Key Articles & Papers

DeepSeek-R1: Incentivizing Reasoning Capability in LLMs via Reinforcement Learning 2025 — The paper that shook the industry. Shows pure RL without SFT can teach a base model to reason, with full recipe released. DeepSeek-V3 Technical Report 2024 — 671B-parameter MoE trained for a fraction of frontier costs. Introduces the training tricks that made R1 possible. DeepSeek-V2: A Strong, Economical, and Efficient Mixture-of-Experts Language Model 2024 — Introduces Multi-head Latent Attention (MLA), the KV-cache compression trick that drove DeepSeek's cost advantage. DeepSeekMath: Pushing the Limits of Mathematical Reasoning in Open Language Models 2024 — Introduces GRPO, the RL algorithm later used to train R1. A quietly foundational paper. An Interview With The Chinese CEO Behind DeepSeek 2024 — ChinaTalk's translation of the rare long-form Liang interview with Chinese outlet 暗涌. The best primary source on his thinking. DeepSeek FAQ 2025 — Ben Thompson's cold-water analysis of what DeepSeek actually did, what it didn't, and why the panic was half right. DeepSeek-Coder: When the Large Language Model Meets Programming 2024 — The code model line that fed into V3 and R1. Strong open weights that still hold up for local coding assistants.

Controversies

Training data provenance. OpenAI and Microsoft publicly suggested DeepSeek may have distilled outputs from GPT-4 to bootstrap its models.

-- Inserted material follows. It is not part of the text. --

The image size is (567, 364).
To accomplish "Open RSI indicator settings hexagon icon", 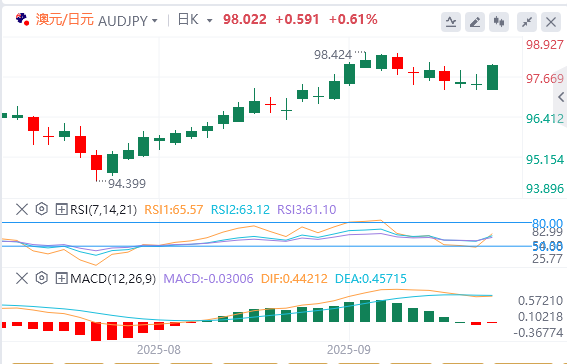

DeepSeek has not directly addressed the claim; no hard evidence has been published. Ironic, given OpenAI’s own training-data history.
National security and CCP ties. Multiple Western governments (US, Italy, Taiwan, Australia, South Korea) have restricted or banned the DeepSeek app on government devices over data residency and censorship concerns. The hosted models refuse questions about Tiananmen, Xi Jinping, and Taiwan — the open weights, running locally, do not.
Export-control workarounds. Reporting suggests High-Flyer’s pre-2022 A100 stockpile, plus later H800 access, is how DeepSeek trained frontier models despite sanctions. This has reopened the debate over whether US chip controls actually work.